----- Dataset excerpts -----
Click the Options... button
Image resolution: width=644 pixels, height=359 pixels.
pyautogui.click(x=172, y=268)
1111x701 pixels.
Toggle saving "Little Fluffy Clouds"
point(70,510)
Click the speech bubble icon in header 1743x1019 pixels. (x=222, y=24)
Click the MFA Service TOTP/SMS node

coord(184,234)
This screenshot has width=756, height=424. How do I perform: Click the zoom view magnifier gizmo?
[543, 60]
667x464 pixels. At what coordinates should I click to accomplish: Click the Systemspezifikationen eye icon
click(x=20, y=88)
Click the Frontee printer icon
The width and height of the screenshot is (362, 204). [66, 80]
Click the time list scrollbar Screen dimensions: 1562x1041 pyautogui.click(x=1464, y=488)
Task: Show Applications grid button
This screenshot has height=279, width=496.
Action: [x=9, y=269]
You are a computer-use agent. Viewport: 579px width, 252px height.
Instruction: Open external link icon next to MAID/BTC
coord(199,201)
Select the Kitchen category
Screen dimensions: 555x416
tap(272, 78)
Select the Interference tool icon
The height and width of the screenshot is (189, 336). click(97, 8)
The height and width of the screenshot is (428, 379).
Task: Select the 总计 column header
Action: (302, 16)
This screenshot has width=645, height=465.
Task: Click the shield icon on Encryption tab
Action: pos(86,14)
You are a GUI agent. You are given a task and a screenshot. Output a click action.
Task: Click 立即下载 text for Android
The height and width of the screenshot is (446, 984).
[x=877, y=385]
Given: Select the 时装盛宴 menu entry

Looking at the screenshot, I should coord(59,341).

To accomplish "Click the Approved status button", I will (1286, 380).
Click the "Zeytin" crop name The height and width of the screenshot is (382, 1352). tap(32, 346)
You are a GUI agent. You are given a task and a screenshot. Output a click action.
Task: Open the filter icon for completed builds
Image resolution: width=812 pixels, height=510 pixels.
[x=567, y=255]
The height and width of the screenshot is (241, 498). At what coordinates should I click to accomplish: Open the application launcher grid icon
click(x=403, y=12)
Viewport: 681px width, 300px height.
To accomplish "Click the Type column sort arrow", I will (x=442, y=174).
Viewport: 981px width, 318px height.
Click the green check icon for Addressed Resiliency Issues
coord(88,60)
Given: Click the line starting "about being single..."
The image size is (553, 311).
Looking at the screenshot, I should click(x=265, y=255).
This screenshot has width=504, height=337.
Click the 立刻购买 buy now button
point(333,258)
-----
> _Problem requirements_: Rewrite the records from the line containing "Click the time" up to and including the line containing "Action: [x=9, y=269]", requests included, and shift every coordinate in the answers by adding 9 to it.

> _Worked answer_:
Click the time list scrollbar Screen dimensions: 1562x1041 pyautogui.click(x=1473, y=497)
Task: Show Applications grid button
This screenshot has height=279, width=496.
Action: [x=18, y=278]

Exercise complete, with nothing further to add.